Artie's electoral ambitions gets him a date with Sugar Motta (Vanessa Lengies), while Kurt is inadvertently pulling away from Blaine. Distraught, Blaine complains to Sam that now Kurt's not at McKinley anymore nothing seems to have a point, and Sam tries to reassure Blaine of his importance to Kurt and the school.

In New York City, after Rachel shares a duet of Sheryl Crow's "A Change Would Do You Good" with NYADA friend Brody Weston (Dean Geyer), she invites Brody to have dinner. Subsequently, while talking in the living room, Rachel and Brody share their first kiss before being interrupted by a knock on the door. Thinking it is Kurt, Rachel is surprised to see instead her former fiancé Finn Hudson (Cory Monteith).

==Production==
Special guest star Sarah Jessica Parker begins a multi-episode arc as Isabelle Wright of Vogue.com, who will be Kurt's mentor. The name of Parker's character was originally reported to be Isabelle Klempt. Parker was in the recording studio on August 16, 2012, Series co-creator Ryan Murphy ran a photo of her first scene with Colfer on August 20, and she had a dance rehearsal with Colfer and Michele the following day. Murphy has characterized Isabelle as "sweet and vulnerable", and said that "she and Kurt become best friends".

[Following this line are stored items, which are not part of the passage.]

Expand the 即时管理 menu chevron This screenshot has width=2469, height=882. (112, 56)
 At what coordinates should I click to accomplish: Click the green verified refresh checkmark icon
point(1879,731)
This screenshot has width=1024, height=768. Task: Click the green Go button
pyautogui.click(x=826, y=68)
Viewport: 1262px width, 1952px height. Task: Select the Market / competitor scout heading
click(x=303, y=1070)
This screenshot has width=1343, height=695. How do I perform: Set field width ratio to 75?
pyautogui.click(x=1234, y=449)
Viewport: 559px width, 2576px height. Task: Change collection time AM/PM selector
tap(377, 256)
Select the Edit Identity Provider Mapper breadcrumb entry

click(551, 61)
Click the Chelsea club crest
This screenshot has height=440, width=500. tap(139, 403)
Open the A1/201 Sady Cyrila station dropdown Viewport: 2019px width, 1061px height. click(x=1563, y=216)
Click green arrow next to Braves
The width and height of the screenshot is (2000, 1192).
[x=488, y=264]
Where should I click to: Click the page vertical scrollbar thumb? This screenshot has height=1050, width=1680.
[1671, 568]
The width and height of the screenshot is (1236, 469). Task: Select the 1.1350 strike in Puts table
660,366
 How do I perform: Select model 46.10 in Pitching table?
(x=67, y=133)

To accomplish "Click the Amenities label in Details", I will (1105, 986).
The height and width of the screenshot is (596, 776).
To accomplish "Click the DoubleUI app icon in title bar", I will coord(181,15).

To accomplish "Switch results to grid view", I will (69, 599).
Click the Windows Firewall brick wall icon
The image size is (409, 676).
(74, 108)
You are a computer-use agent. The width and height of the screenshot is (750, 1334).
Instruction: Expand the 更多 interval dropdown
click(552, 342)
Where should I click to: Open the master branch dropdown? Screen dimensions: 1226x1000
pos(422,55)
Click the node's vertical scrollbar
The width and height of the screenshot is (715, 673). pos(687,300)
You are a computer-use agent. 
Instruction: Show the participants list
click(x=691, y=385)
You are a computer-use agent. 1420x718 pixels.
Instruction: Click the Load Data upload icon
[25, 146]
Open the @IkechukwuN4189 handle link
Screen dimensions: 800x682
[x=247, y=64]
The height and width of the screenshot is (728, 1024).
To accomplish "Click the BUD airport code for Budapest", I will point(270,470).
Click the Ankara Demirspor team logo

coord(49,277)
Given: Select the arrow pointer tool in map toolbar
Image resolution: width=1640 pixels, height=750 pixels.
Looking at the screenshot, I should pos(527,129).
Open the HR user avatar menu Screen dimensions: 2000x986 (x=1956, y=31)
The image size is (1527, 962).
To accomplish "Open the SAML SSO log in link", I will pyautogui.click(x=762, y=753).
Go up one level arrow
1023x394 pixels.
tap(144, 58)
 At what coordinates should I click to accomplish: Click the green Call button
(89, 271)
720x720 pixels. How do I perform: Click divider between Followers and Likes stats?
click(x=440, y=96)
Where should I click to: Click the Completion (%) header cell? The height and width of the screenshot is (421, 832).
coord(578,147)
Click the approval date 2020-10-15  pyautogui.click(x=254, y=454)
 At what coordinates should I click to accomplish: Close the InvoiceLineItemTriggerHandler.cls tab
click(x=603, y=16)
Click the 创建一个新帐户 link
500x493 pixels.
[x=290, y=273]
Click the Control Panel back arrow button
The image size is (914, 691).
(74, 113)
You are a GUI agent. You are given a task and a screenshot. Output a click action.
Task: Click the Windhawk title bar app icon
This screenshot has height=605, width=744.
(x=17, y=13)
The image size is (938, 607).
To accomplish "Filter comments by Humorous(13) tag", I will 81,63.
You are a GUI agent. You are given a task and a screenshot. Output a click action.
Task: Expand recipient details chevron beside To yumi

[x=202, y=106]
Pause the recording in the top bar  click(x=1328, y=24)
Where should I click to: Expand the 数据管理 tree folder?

The episode features the return of Cory Monteith as Finn Hudson, who was absent from the first two episodes of the season, after having left to join the army at the end of the third season. Recurring characters in this episode include guidance counselor Emma Pillsbury (Jayma Mays), glee club members Sugar Motta (Vanessa Lengies), Marley Rose (Melissa Benoist) and Jake Puckerman (Jacob Artist), McKinley cheerleader Becky Jackson (Lauren Potter), NYADA junior Brody Weston (Dean Geyer) and deaf-school choir director Dalton Rumba (Michael Hitchcock).

Four songs from the episode were released as singles, including the Tears for Fears song "Everybody Wants to Rule the World" performed by Criss, Hole's "Celebrity Skin" performed by Morris and Chord Overstreet, a mashup of "The Way You Look Tonight" by Jerome Kern with lyrics by Dorothy Fields, and "You're Never Fully Dressed Without a Smile" from the musical Annie, performed by Parker, Colfer, and Lea Michele and Sheryl Crow's "A Change Would Do You Good" performed by Michele and Dean Geyer. "Mr. Monotony" was initially announced as being released as a single, but was not released as it was cut from the episode. It would have been performed by Matthew Morrison and Jane Lynch.

==Reception==

===Ratings===
"Makeover" received a 2.4/7 Nielsen rating/share in the 18–49 demographic and attracted 5.79 million American viewers during its initial broadcast. In Australia, it was broadcast on 7 November 2012 on Network Ten. It received 473,000 viewers and was the 21st most watched program of the night. Its total viewership numbers were down 125,000 from the previous week's episode "Britney 2.0".